En séptimo lugar, pretendemos construir la Tercera República Española en el marco de una Europa federal a partir del impulso de un auténtico proceso constituyente europeo.
Obviamente, la República no vendrá sola, sino que tendremos que "traerla". Desde el PCE abogamos por lo que denominamos un Periodo Constituyente, caracterizado por la plena participación ciudadana y que culminaría con la proclamación de la III República. No pretendemos organizar esta exposición en torno a una quimera, al contrario, el proceso constituyente será un periodo de reflexión, concienciación, participación y creación, por tanto debemos continuar organizando debates, jornadas, exposiciones, publicaciones, fiestas populares para defender el proyecto republicano. Y sobre todo los comunistas y los compañeros y compañeras de las otras tradiciones de la izquierda revolucionaria tenemos que ser capaces de propagar una idea que debe ser asumida y proyectada con toda la fuerza posible: la III República es para el siglo XXI; hablamos de creación, de convocatoria para construir una verdadera sociedad democrática, planteamos un proyecto con emocionantes vínculos con el pasado, pero pensado y lleno de futuro.
Desde mediados del siglo XIX el ideal republicano ha sido compañero inseparable del ideal democrático, los valores de la República fueron y son los valores de la democracia. Desde hace ya varios años la bandera tricolor está presente en las movilizaciones de los trabajadores, de los estudiantes, de los jóvenes por una vivienda digna, en las manifestaciones por la paz y contra la barbarie del imperialismo, en cualquier expresión pública de exigencia de más democracia y más justicia social.
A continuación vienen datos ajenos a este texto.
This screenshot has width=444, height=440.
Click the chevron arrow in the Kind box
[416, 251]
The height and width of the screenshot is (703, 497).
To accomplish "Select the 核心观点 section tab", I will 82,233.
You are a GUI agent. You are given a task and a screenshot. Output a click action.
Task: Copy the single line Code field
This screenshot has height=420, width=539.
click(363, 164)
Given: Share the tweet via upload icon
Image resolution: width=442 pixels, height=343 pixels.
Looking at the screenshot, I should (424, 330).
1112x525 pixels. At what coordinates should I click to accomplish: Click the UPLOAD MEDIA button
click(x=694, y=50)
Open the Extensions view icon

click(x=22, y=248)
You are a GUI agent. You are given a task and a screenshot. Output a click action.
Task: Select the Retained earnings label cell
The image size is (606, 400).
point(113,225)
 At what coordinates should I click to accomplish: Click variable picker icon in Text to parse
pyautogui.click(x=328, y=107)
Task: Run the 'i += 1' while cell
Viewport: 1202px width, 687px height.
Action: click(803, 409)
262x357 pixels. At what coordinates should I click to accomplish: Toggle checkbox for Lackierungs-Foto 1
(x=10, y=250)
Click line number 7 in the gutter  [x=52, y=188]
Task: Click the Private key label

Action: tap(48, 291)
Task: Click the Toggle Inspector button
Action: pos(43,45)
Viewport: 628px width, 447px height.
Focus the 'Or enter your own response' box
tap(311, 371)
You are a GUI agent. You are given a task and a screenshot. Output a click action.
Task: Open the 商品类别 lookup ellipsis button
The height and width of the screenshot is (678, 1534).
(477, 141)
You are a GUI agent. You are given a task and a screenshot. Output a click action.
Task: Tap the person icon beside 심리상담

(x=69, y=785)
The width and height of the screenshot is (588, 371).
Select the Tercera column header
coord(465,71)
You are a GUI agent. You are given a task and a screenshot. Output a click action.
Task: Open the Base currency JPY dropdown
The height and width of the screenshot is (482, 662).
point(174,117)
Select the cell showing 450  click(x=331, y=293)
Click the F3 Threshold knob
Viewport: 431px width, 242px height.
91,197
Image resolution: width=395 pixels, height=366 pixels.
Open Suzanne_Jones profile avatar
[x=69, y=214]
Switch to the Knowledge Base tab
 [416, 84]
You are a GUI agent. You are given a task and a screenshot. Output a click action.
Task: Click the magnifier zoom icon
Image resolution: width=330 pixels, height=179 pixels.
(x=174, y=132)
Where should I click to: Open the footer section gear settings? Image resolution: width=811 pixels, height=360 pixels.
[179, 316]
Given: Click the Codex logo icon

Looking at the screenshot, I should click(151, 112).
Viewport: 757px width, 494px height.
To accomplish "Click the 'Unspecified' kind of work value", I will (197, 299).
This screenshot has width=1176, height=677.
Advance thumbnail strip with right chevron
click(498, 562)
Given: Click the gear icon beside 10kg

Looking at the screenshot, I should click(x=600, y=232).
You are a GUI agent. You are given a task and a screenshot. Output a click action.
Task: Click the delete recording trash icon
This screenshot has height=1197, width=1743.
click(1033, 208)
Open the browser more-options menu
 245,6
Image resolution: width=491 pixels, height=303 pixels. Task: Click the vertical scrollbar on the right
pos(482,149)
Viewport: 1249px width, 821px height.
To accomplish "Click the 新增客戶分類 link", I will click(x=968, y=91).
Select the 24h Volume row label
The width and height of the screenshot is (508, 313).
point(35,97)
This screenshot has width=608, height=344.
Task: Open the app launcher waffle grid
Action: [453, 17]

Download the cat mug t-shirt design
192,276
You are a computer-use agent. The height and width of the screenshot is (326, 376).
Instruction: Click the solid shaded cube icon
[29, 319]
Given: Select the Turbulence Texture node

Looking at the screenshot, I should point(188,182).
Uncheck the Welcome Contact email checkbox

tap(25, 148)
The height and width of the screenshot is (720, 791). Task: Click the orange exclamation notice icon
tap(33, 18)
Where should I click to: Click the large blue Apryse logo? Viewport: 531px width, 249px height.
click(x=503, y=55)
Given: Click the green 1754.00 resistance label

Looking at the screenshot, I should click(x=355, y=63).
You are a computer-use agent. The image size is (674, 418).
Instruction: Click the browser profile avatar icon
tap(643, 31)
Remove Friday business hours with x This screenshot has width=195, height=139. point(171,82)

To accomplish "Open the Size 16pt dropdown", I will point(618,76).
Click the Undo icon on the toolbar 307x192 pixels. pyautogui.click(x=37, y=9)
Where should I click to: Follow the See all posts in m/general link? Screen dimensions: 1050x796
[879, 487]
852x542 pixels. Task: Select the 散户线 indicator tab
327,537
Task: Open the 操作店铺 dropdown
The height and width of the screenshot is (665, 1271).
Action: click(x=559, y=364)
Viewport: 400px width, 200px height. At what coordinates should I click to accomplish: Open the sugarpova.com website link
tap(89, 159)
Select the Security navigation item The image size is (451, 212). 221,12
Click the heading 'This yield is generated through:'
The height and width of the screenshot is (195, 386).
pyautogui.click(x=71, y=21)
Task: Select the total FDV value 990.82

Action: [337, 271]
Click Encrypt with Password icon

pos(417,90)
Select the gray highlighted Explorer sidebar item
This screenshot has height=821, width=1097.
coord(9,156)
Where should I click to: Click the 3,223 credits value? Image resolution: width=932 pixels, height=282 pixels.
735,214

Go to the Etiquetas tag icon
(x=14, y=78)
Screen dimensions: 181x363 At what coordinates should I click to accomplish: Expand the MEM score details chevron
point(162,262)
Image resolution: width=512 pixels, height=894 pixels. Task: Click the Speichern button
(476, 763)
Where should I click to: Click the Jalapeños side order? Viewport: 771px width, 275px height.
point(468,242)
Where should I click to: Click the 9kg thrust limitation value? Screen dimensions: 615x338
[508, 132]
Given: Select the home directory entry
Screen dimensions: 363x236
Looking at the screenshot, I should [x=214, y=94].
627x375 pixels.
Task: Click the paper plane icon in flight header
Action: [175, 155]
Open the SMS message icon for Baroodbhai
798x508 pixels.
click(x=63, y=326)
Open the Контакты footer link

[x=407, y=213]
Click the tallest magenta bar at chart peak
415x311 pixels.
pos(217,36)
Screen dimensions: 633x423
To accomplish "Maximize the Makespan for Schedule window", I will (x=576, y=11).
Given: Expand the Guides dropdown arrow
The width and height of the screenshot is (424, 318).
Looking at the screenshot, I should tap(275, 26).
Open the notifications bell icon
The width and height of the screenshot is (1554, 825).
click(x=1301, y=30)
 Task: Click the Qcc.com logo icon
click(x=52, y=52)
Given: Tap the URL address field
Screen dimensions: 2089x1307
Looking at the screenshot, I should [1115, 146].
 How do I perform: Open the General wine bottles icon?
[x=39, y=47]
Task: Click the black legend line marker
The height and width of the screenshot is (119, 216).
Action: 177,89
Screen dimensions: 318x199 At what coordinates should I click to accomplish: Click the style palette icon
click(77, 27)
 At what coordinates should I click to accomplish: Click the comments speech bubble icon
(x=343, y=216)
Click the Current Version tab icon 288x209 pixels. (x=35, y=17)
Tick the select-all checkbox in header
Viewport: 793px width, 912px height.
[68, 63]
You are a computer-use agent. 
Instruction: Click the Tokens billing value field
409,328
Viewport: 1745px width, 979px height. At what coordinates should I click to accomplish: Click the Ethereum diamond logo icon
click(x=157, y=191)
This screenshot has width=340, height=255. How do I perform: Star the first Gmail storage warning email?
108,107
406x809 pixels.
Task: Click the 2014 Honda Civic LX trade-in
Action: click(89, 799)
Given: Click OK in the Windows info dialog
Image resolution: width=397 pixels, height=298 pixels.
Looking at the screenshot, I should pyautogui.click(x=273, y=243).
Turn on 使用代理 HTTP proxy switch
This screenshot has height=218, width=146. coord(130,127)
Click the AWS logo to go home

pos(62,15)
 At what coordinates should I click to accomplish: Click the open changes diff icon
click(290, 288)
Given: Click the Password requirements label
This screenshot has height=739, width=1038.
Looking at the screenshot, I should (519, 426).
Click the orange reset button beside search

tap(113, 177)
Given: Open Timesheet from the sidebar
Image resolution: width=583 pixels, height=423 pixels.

Es la expresión de que las ideas republicanas cobran cada vez más fuerza entre amplios sectores ciudadanos.
Hoy, 14 de abril, el Partido Comunista de España hace un llamamiento al conjunto de los hombres y mujeres de izquierdas, republicanos, socialistas, comunistas, libertarios, feministas, alternativos, ecologistas y de manera especial a Izquierda Unida, como nuestro proyecto estratégico, a defender la memoria y los valores de la Segunda República de los trabajadores y trabajadoras, de la paz, a denunciar y combatir con fuerza las diversas acciones que pretenden denigrar la realidad de lo que fue la II República Española. Pero no se puede rendir mejor homenaje a todos aquellos que lucharon por la defensa de la II República que trabajar por la construcción de la Tercera. Por ello, propiciamos una estrategia unitaria y llamamos a la constitución del Movimiento por la Tercera República Española.